Tuesday, April 14, 2020

Easter Tuesday, April 14, 2020

John 20, 11-18

Mary Magdalene stayed outside the tomb weeping. And as she wept, she bent over into the tomb and saw two angels in white sitting there, one at the head and one at the feet where the body of Jesus had been. And they said to her, “Woman, why are you weeping?” She said to them, “They have taken my Lord, and I don’t know where they laid him.” When she had said this, she turned around and saw Jesus there, but did not know it was Jesus. Jesus said to her, “Woman, why are you weeping? Whom are you looking for?” She thought it was the gardener and said to him, “Sir, if you carried him away, tell me where you laid him, and I will take him.” Jesus said to her, “Mary!” She turned and said to him in Hebrew, “Rabbouni,” which means Teacher. Jesus said to her, “Stop holding on to me, for I have not yet ascended to the Father. But go to my brothers and tell them, ‘I am going to my Father and your Father, to my God and your God.’” Mary went and announced to the disciples, “I have seen the Lord,” and then reported what he had told her.

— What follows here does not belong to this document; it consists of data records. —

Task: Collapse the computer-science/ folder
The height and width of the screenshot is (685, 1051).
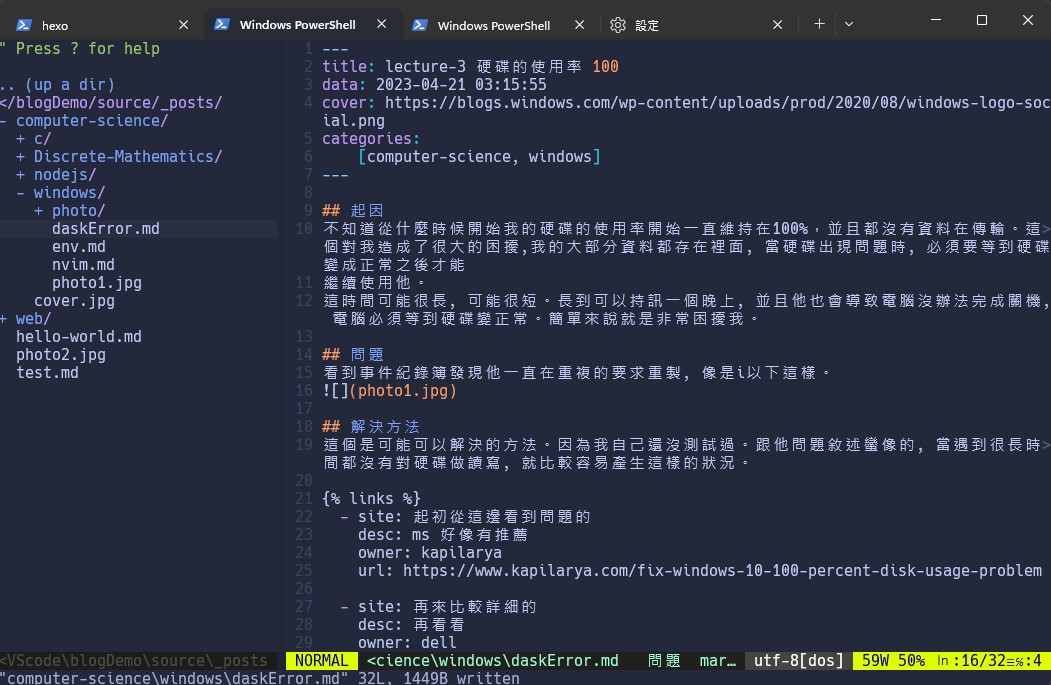Action: [91, 121]
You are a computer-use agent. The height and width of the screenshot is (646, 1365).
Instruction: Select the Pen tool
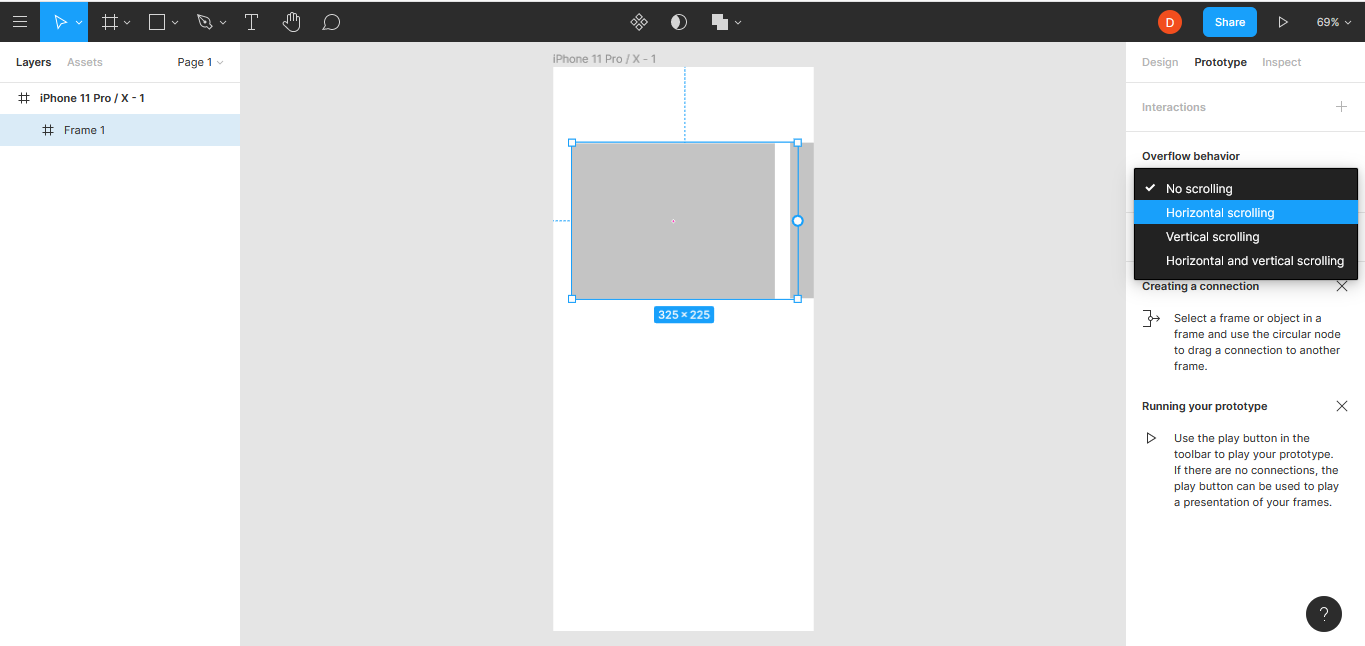coord(203,21)
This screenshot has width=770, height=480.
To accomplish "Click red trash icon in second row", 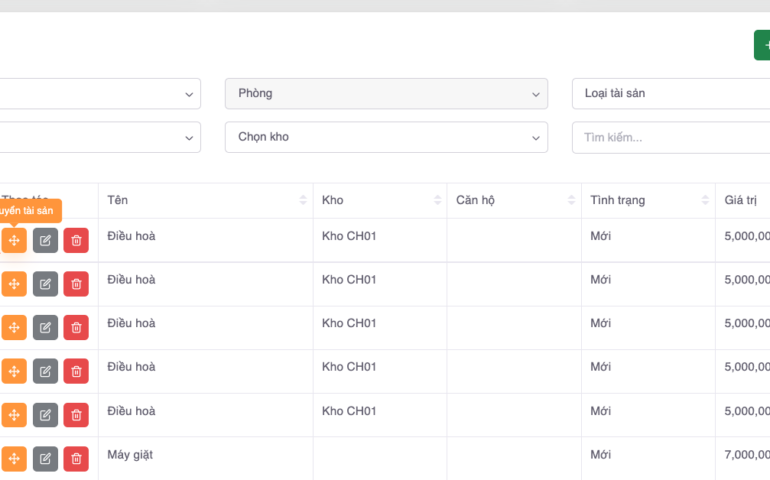I will 76,284.
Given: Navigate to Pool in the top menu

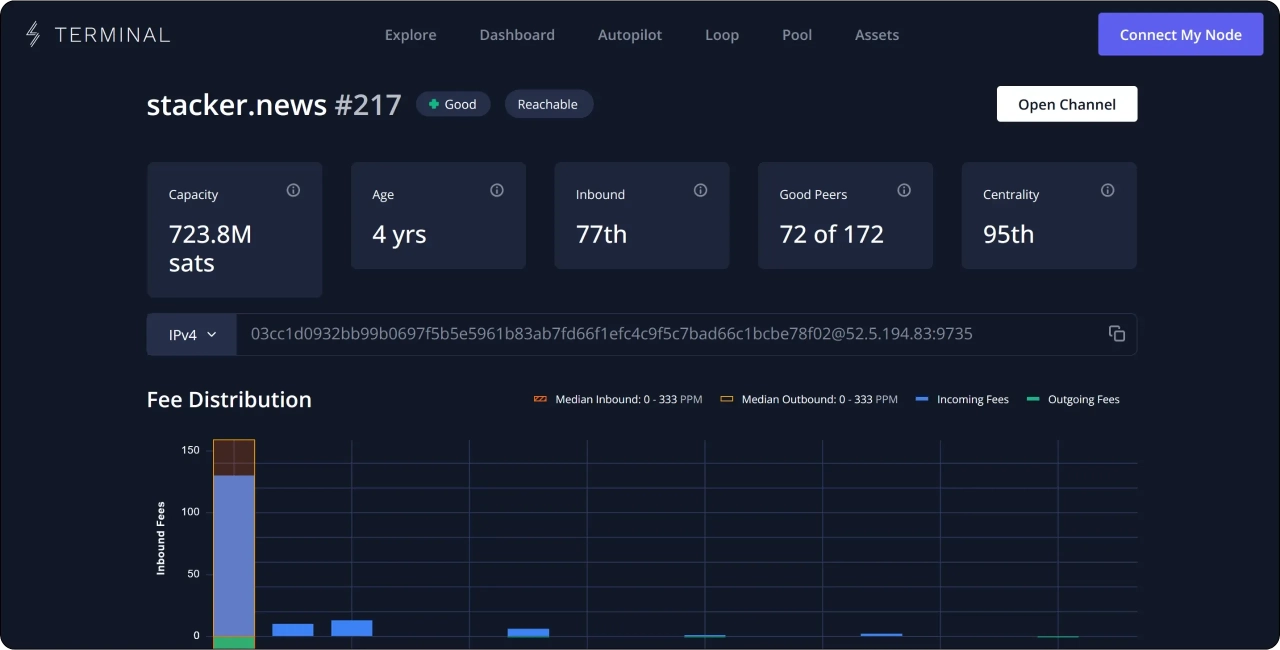Looking at the screenshot, I should tap(797, 35).
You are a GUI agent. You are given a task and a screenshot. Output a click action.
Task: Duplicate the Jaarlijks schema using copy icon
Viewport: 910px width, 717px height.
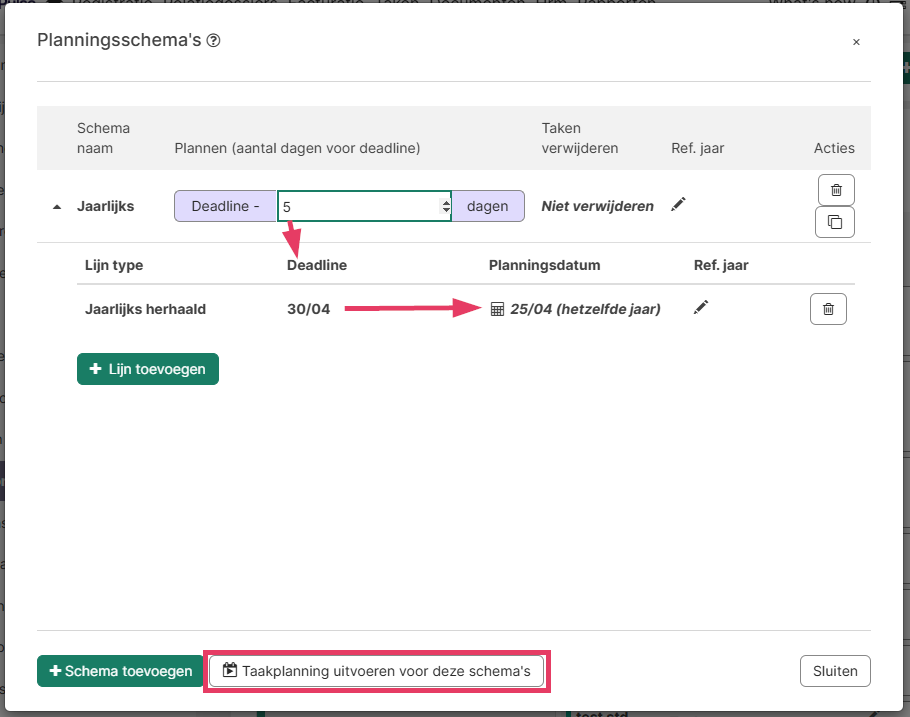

When our Lord appeared to his followers after his Resurrection, they often failed to recognize him, as when he walked with two disciples on the road to Emmaus (cf. Luke 24, 13-35).  Theologians through the ages have speculated as to why this was.  Some have suggested that the reason has to do with the Lord’s spiritualized Body.  Others, that grief prevented them from knowing him when he appeared.  Perhaps this was the case with Mary Magdalene, her eyes blurred with tears and her mind anxious that her Lord’s Body has been stolen away, that the One she loved was not allowed peace even after his death.  We should try to try to appreciate the love Mary Magdalene had for the Lord Jesus.  We know from St. Mark that Jesus had cast seven demons out of her; we see her name in the lists of the women disciples provided by the Evangelists, so she served the Lord out of her own resources; we see her beneath the Cross, which shows her courage and her love.  

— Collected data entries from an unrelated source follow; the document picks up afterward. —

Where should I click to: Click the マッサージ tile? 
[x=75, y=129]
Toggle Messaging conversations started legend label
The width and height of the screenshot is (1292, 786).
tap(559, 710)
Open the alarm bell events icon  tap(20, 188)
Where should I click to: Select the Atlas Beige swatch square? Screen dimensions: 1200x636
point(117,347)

We see a hint of the Lord’s love for her when he addresses her in the Gospel reading today.  He looks at her and says one simple word, her name: “Mary!”  And at once she knew that it was Jesus.  He only uttered her name and she knew him.  She calls him, in Aramaic, “My teacher!”  And then she embraces him.  St, Matthew tells us that she and the “other Mary” who was with her “came and held him by the feet, and worshipped him” (Matthew 28, 11).  John does not tell us directly that she embraced him or in what way.  He simply tells us that Jesus next tells her to stop clinging to him, “For I have not yet ascended to the Father.”  That is, his earthly mission is now done.  We can only embrace him from now on in heaven, when we have completed our own work for him in this world.  But it was this one word, her name, that told Mary who this was before her.  It would have seemed strange to her if the gardener, whom she thought he was at first, knew her name, and so she might have wondered at this.  But there was something about the way that Jesus spoke her name, some characteristic way that he had spoken her name while he was with his disciples, that she recognized.  She heard her name spoken with such profound and deep and knowing love that it could not have been anyone else.  And at the moment she heard it, she threw herself at his feet for joy.

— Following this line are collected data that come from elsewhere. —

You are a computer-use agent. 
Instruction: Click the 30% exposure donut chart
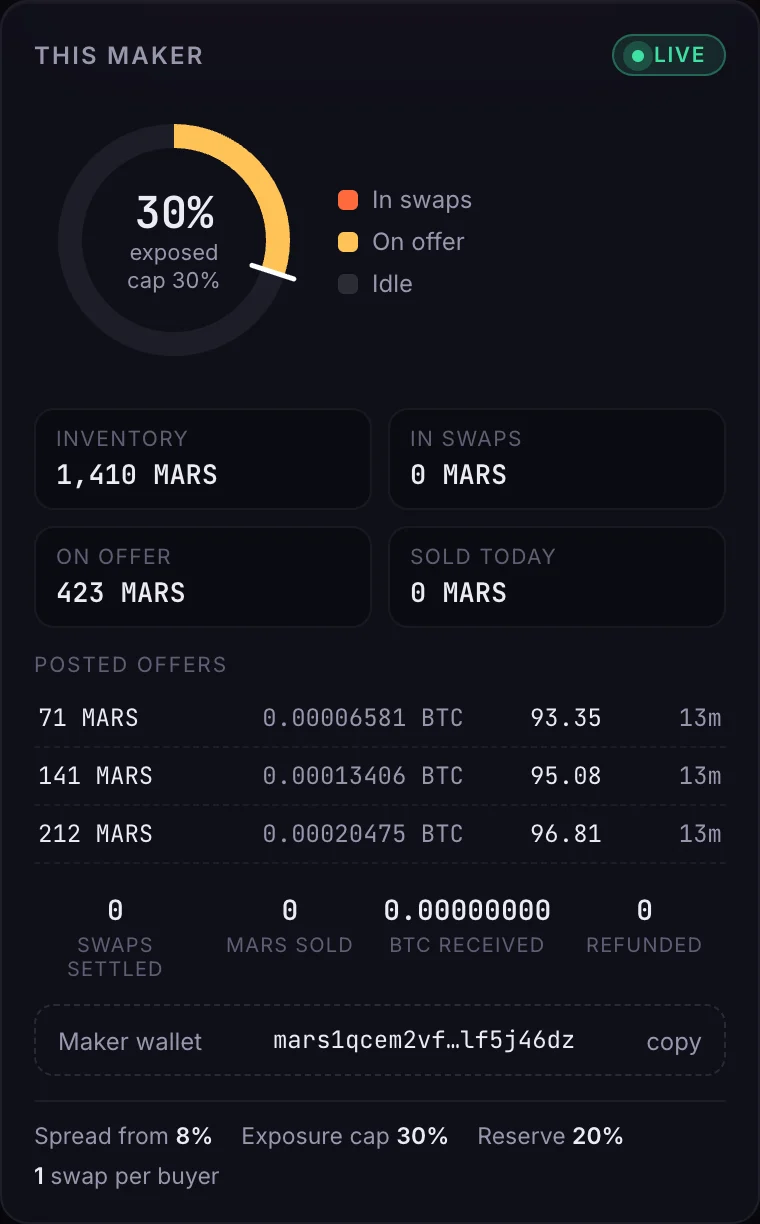(174, 240)
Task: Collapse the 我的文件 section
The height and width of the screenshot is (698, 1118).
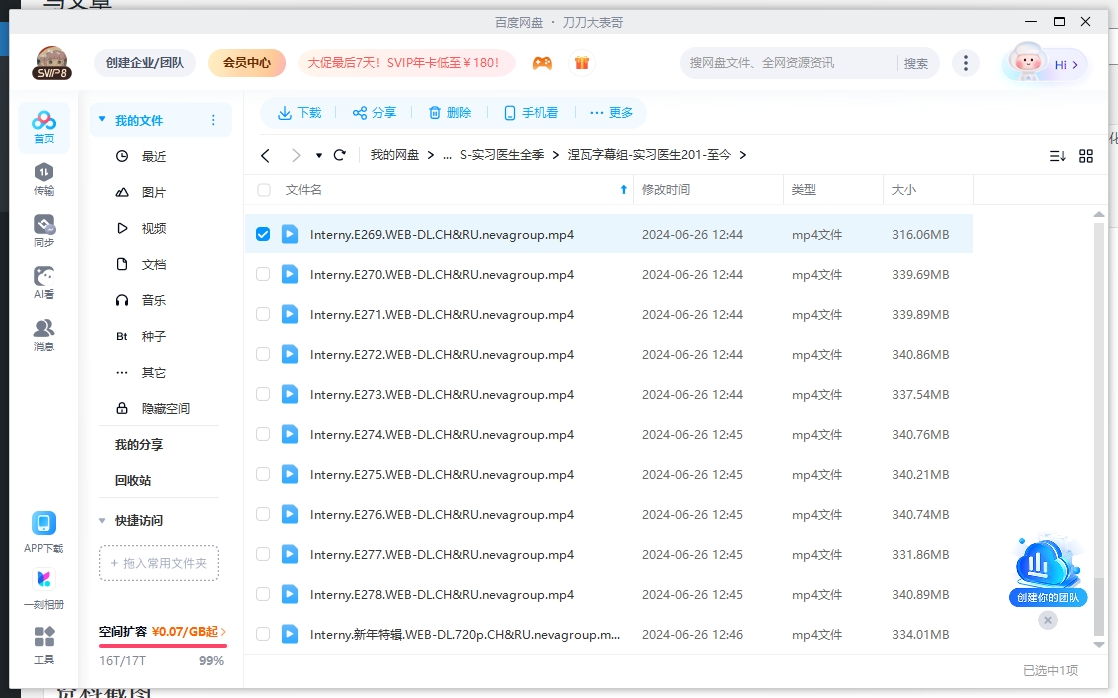Action: (x=101, y=118)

The Lord speaks our names.  He spoke our name at the moment of our creation, at the moment of our baptism and confirmation.  Each time, in fact that we receive a sacrament, he speaks our names.  He calls us, too, just as he called his disciples by name.  He calls us to speak to him in prayer, he calls us as we discern our vocations, he calls us in consolation when we have suffered for him.  He will call us at the end of our life on earth if we have proven ourselves worthy servants, and he will summon us by name to heaven at the final judgment. Each time, he fills the sound of our name with a tremendous love for us.  Let us throw ourselves before him in adoration in response to the love that is stronger than death.